■ Your assignment ■
Within the entries below, the lines from the one with "京ICP备2022029550号-1 (419, 806)" through the one with "BIMSA (88, 149)" are to be set down exactly, both ends kept.

■ Data records ■
************
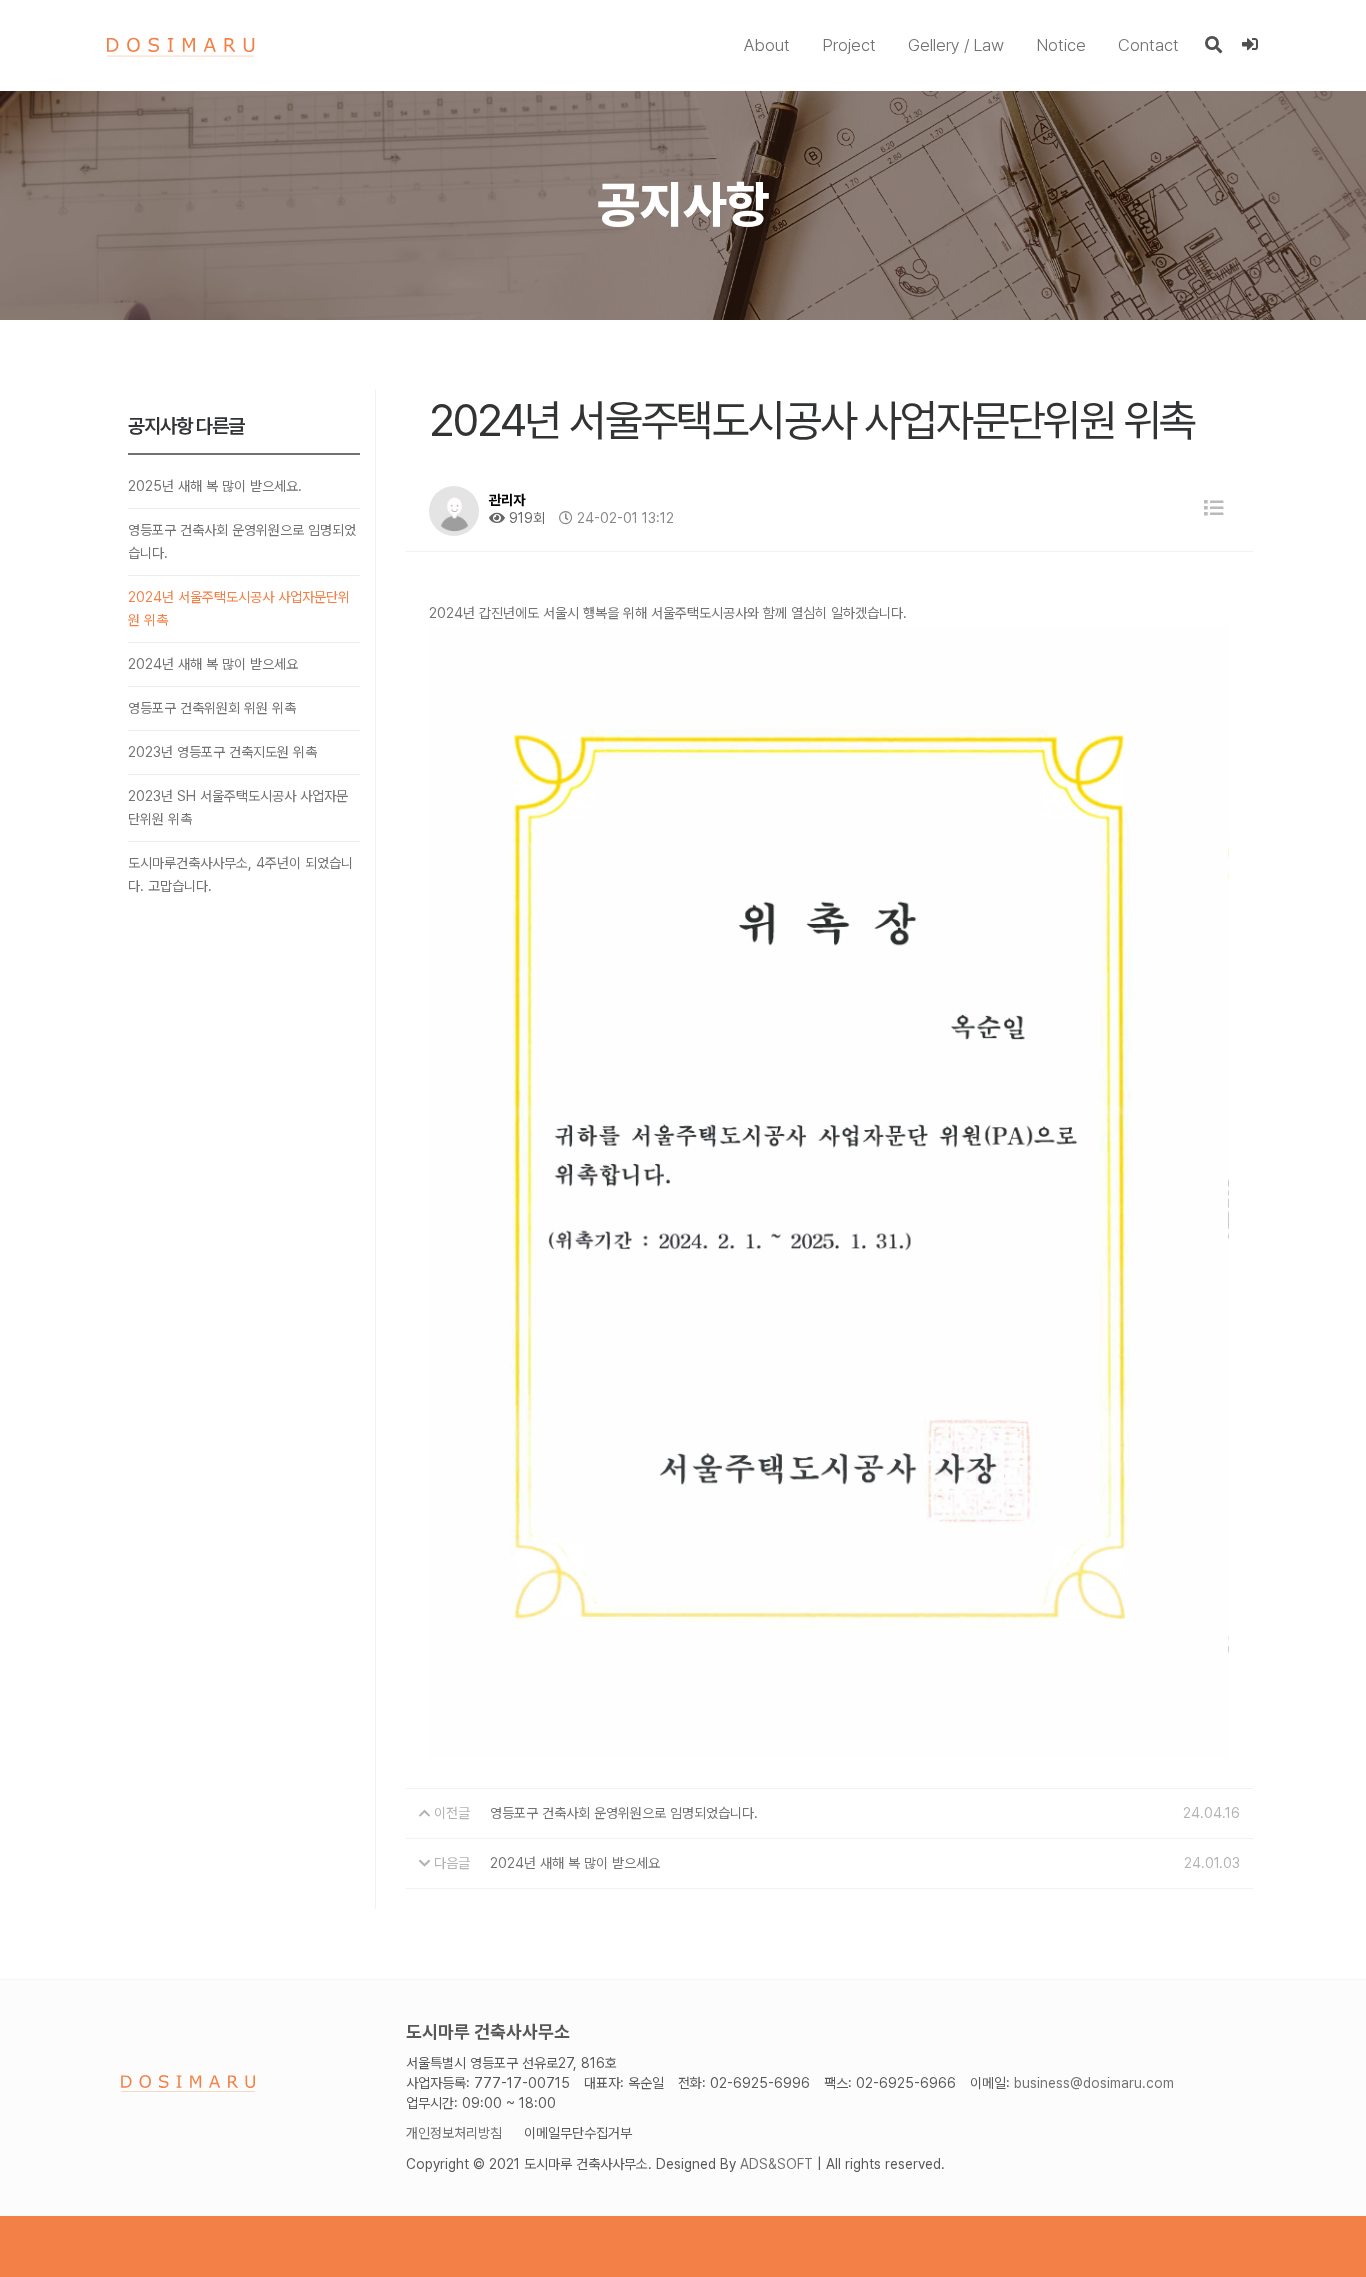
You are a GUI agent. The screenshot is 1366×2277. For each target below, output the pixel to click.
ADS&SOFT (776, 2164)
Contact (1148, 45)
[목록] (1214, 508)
************
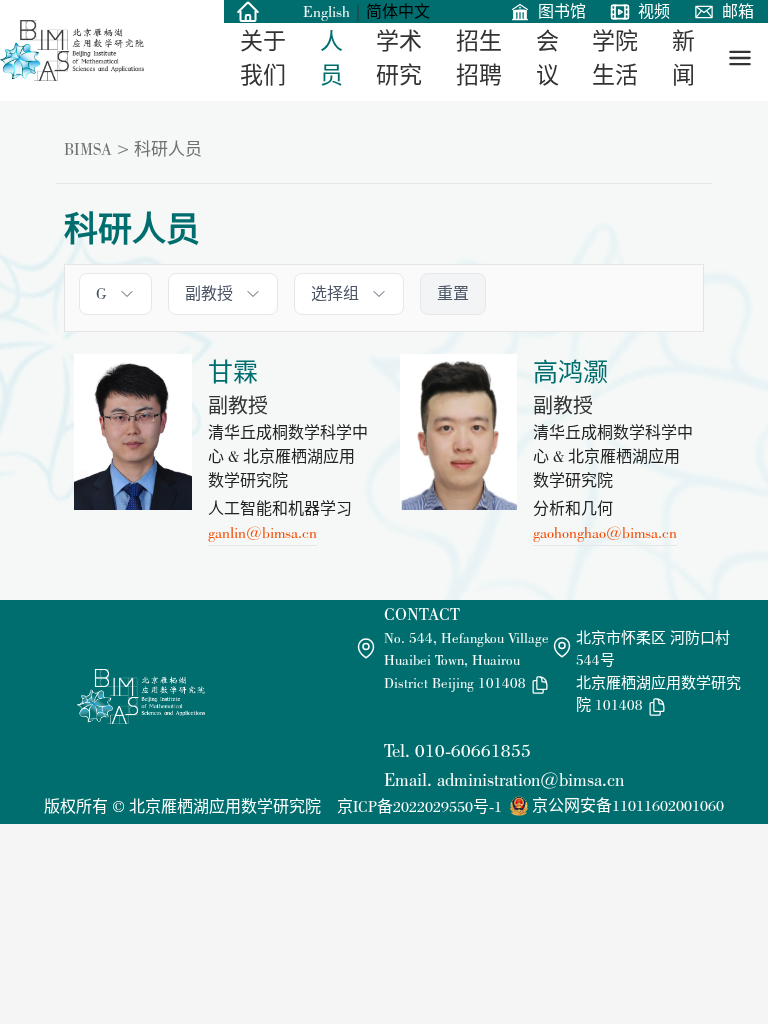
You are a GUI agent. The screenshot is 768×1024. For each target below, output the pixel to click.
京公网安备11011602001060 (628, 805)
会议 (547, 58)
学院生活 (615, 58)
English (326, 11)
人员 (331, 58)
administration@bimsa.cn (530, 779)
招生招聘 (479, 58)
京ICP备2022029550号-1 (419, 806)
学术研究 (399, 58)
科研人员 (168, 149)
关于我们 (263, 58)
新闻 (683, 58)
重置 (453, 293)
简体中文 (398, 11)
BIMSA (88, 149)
************
■ Answer to the exercise ■
京ICP备2022029550号-1 (419, 806)
学术研究 (399, 58)
科研人员 (168, 149)
关于我们 (263, 58)
新闻 (683, 58)
重置 (453, 293)
简体中文 (398, 11)
BIMSA (88, 149)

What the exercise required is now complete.